Künftig Möglichkeit von Zwangsgeld

Anerkannte Asylbewerber sind künftig bei Widerrufs- und Rücknahmeverfahren zur Mitwirkung verpflichtet. Ein entsprechendes Gesetz von Innenminister Horst Seehofer verabschiedete der Deutsche Bundestag am späten Donnerstagabend in Berlin. Das Bundesamt für Migration und Flüchtlinge wird damit in die Lage versetzt, Betroffene zur Erfüllung seiner Mitwirkungspflichten anzuhalten.

So etwas kann etwa durch ein Zwangsgeld geschehen. Weiter sieht das Gesetz vor, dass bei einer schuldhaft unterbliebenen Mitwirkung, die nicht unverzüglich nachgeholt wird, bei Widerrufs- und Rücknahmeverfahren nach "Aktenlage" entschieden werden kann. In der Regel dürfte es dann nicht zu einer positiven Entscheidung für den Betroffenen kommen und die Asylentscheidung eher negativ ausfallen.

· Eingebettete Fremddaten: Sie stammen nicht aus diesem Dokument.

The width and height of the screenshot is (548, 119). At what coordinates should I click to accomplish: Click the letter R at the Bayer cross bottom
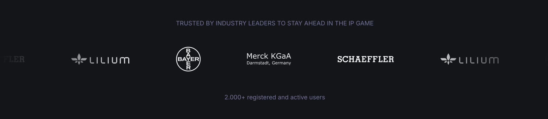point(188,67)
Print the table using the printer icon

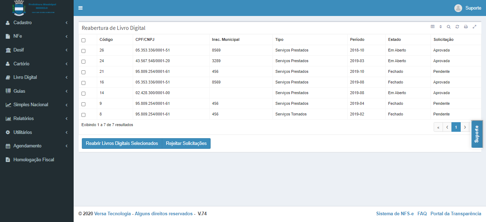pyautogui.click(x=466, y=27)
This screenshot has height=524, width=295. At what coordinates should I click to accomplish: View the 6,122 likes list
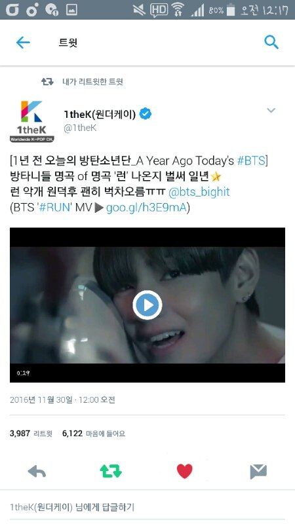[94, 434]
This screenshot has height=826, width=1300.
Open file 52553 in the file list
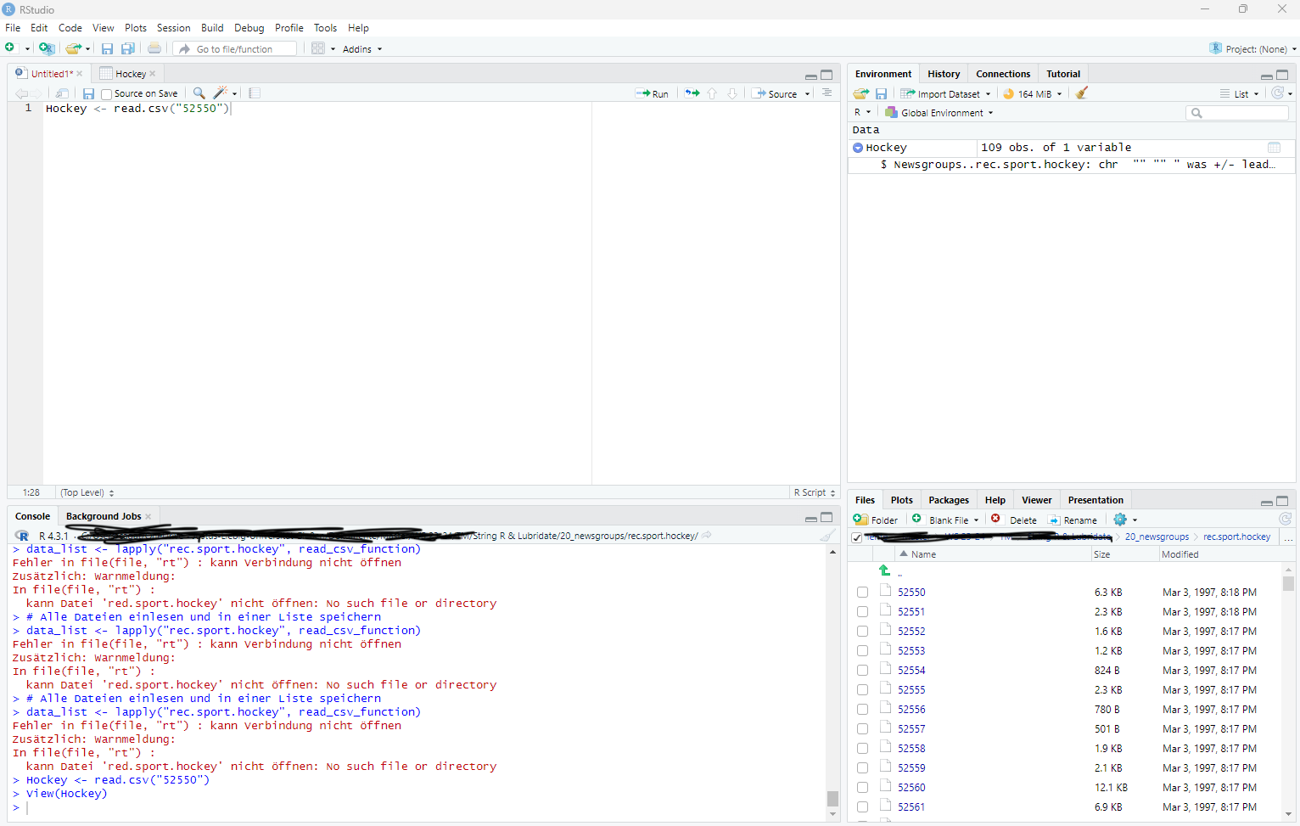911,651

Eine Überprüfung der Ausgangsentscheidung erfolgt spätestens nach drei Jahren oder wenn neue Erkenntnisse vorliegen, wie etwa Zweifel an der Identität einer Person. Das Asylgesetz enthält für das Antragsverfahren bereits umfassende Mitwirkungspflichten. Bei Widerrufs- und Rücknahmeverfahren existierten solche Regelungen bisher jedoch nicht.